内心幸江は(まずい)と思った。陰で自分の副業のことを噂しているものが居るのは人伝に知ってはいた。噂というのはとかく伝わるものだ。幸江は橋本の耳にまで届いているのではと心配していたのだ。
幸江が呼ばれたのは特別に事務本館の奥に設けられている個室だった。元は少人数で内密の打合せなどをやる際によく使われていた、窓のない応接セットだけの小さな部屋だ。賓客も来るので応接セットはふかふかの上品なものが据えられていた。そこで部長の橋本と二人だけで面談を行うのだ。
応接セットのソファは事務用机のスツールと違って低めに作られている。いつも制服の裾を詰めてスカートの丈をかなり短くしている幸江が深く腰掛けると、膝が上がって裾の奥が覗きそうになってしまう。それをさりげなく腿の上に両手を組んで隠していた。その手の奥へと時々橋本の視線が泳ぐのが、男の扱いには慣れている幸江は読み取っていた。
「で、今の説明で、制度のあらましと、貰えることになる退職金の額はだいたい頭に入ったかな、サッちゃん。」
部長は必要以上にいつもより馴れ馴れしくあだ名で呼びかけていた。
(ふん。割り増しって言ったって、私達の年じゃあ所詮、はした金じゃないの。)
制度では早期退職に申し込む者には割増金が付くことになっている。それでも元々の退職金が40歳台の後半にならないと大きくは積みあがってこないのだ。幸江の年齢では半年分の年収程度にしかならない。
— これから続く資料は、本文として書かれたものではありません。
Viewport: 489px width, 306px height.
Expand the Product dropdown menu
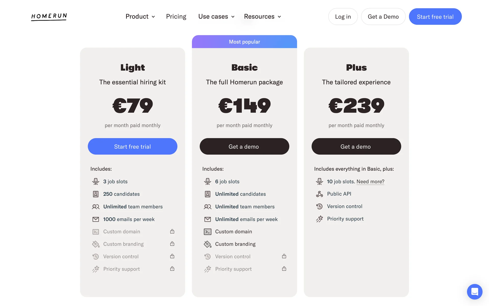[x=140, y=17]
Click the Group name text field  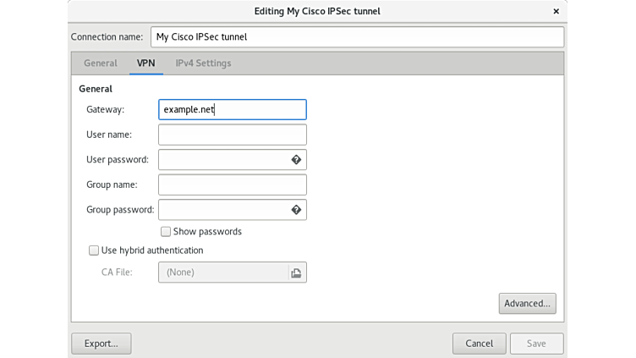[x=232, y=185]
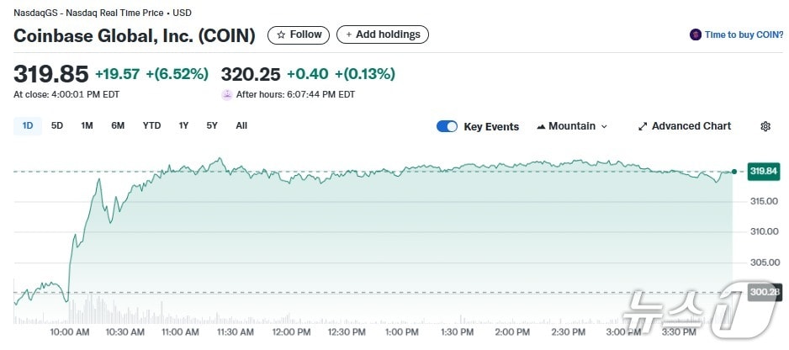This screenshot has width=789, height=350.
Task: Click the 300.28 previous close price marker
Action: pyautogui.click(x=763, y=292)
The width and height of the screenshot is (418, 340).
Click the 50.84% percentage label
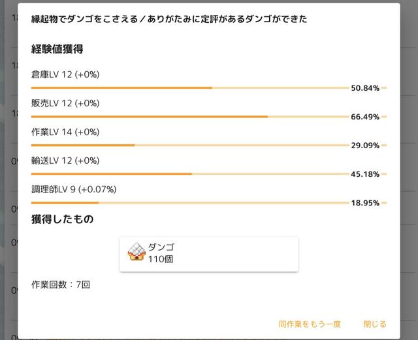365,88
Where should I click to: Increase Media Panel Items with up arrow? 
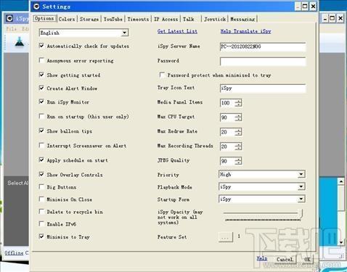click(238, 101)
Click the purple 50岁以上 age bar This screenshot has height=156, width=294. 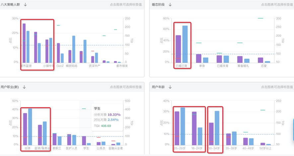tap(262, 144)
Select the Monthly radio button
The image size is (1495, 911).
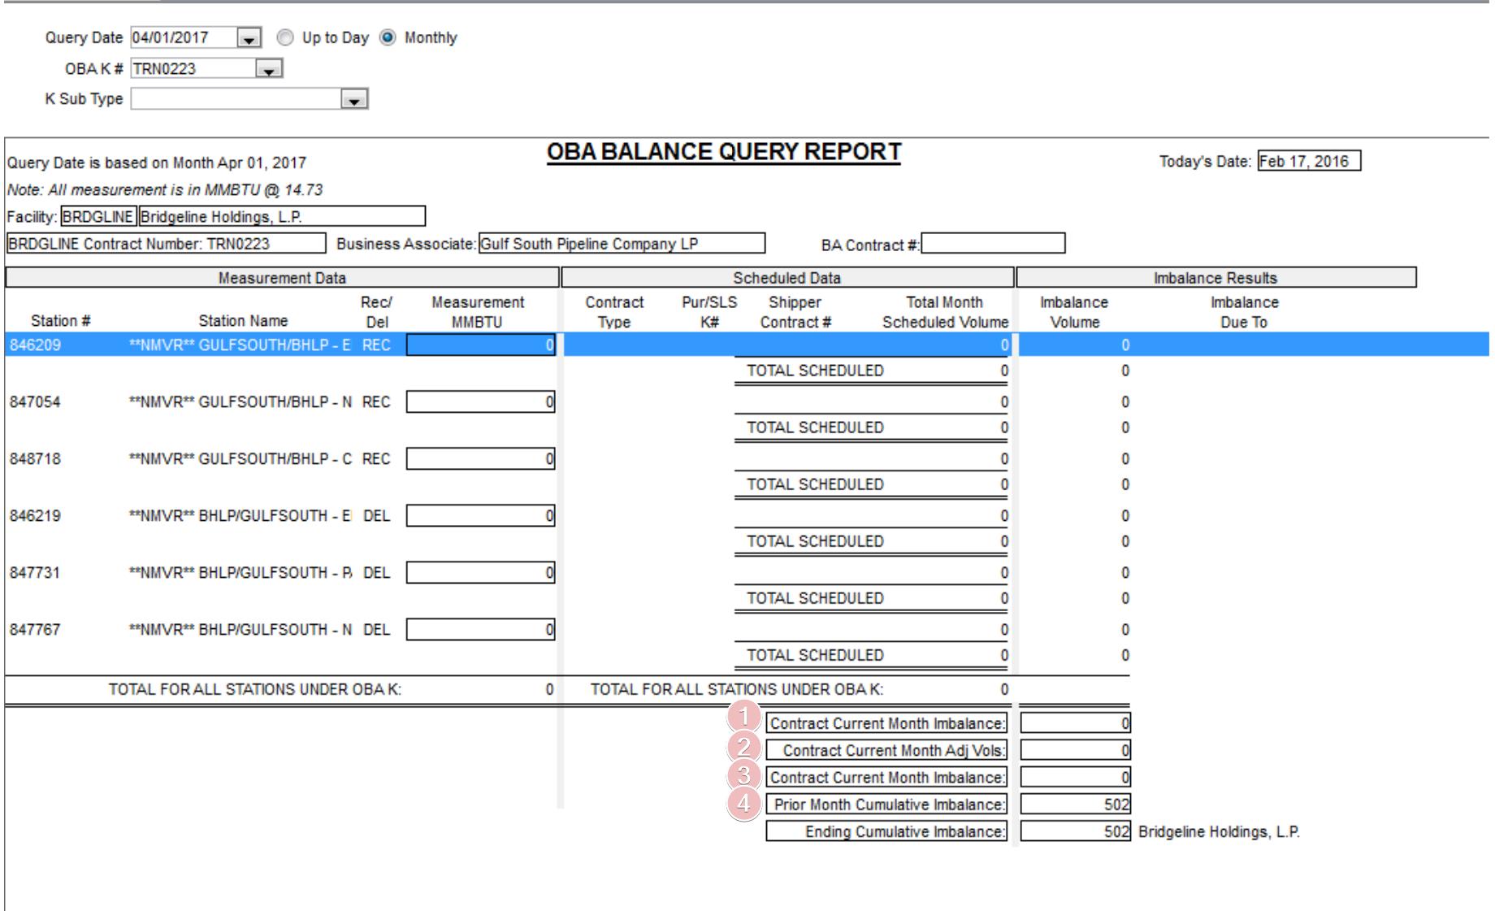coord(388,38)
それまでに新しい就職先が見つからなければ、所得なしになってしまう。
「会社に残るってことは出来ないんですか。」
幸江は部長の視線を食い入るように見つめながら、膝の上の手をうなじの後ろに回し、脚を大きく組み替えた。幸江は橋本が喉仏をゴクンと鳴らして生唾を呑みこむのをしかと見て取った。
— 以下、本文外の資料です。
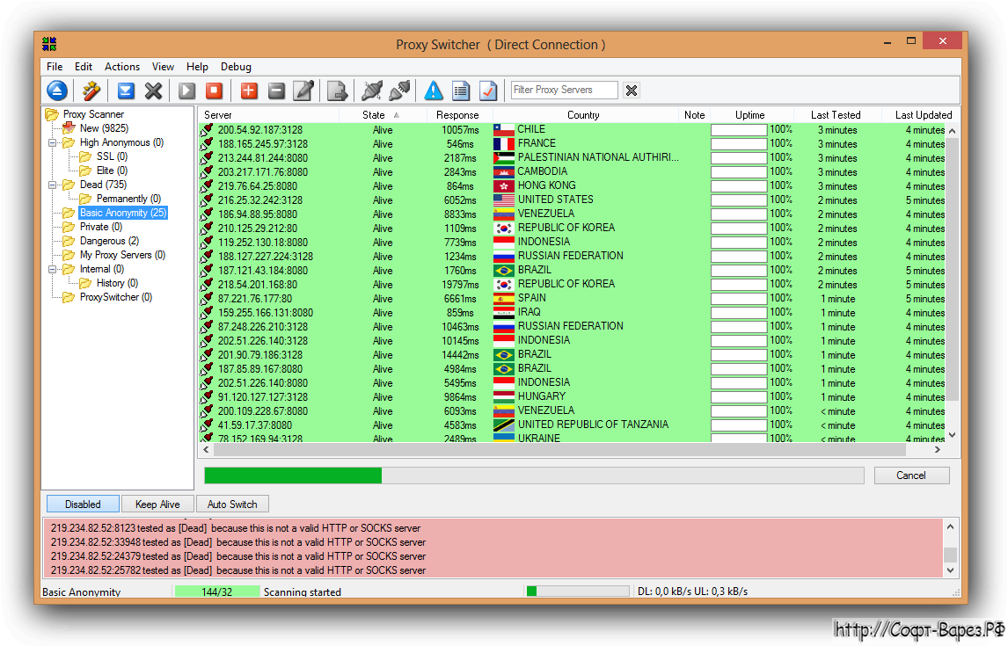Download a fresh proxy list
1008x646 pixels.
pyautogui.click(x=125, y=90)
「サッちゃん、あのね。サッちゃんの場合、今までいた部署全体が全部無くなっちゃう訳なんだ。わかるよね、どういうことか。」
橋本は巧妙に(辞めてくれ)という言い方を避けながら、辞めるしか道はないのだと悟らせようとする。
「だけど、残る人も居る訳でしょ・・・。」
幸江は組んだ脚を元に戻す。今度は膝の上には手を置かず、ポニイテールに巻いた髪をいじる真似をする。橋本は視線を一瞬だけ膝頭の間に覗く裾の奥の方に、矢のように走らせてから顔を伏せて目線をそらした。
「私、この会社、辞める訳にはゆかないんです。」
幸江は自分の席を立って、橋本の隣ににじり寄る。すぐ横に無理やり腰掛けて橋本の股座に押し付けるようにして膝を割りいれる。そして橋本の手を両手で包み込むように捉えると、自分の下腹部に引き寄せる。そして上目遣いに橋本の目を見つめる。
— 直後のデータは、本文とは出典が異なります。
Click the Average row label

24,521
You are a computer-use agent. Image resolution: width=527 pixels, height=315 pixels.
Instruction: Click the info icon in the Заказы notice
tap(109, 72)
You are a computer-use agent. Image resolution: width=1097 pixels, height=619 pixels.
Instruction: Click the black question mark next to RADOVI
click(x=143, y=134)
「私、別れた夫のところに居る子供の養育費を支払わなければならないんです。お金が要るんです。だから、何とか・・・。」
幸江のその様子は、キャバ嬢の必殺技だった。もう成り振り構っては居られなかった。店でも禁じられている方法で部長の橋本を落とそうとする。
しかし、橋本は幸江が自分の手を下腹部に引き寄せている手をさっと振り払った。そして、じっくりと自分自身に噛み含めるように口を開いた。
「実は、サッちゃん・・・・。僕自身も今の会社には居られないんだ。今度、秋田の子会社に移ることになっている。だから、もう僕の力でもどうしようも出来ないんだ。実際のところ、君も一緒に秋田の会社に移れないかと、画策はしてみたんだが・・・・。」
(何ですって、秋田・・・。じょ、冗談じゃないわ。)
幸江はその会社には行ったことはないが、時折出張で出掛ける男性社員から様子は訊いたことがあった。かなり山の奥のほうで、冬場は積雪が絶えないのだそうだ。近くに店は殆どなく、副業のやりようもない界隈なのだ。
幸江は上司からリストラされるのだとすると、万事休すなのだと直感した。幸江は短いスカートの裾を延ばしながら、立ち上がった。
「もう少し、考えさせて頂きます。」
「ごめんね、サッちゃん・・・。」
幸江は背後で橋本がそう言うのを、聞えない振りをして立ち去ることにした。謝るということは、他に道がないことを意味していた。幸江が何を考えたところで、事態は変らないのだと、言われたようなものだった。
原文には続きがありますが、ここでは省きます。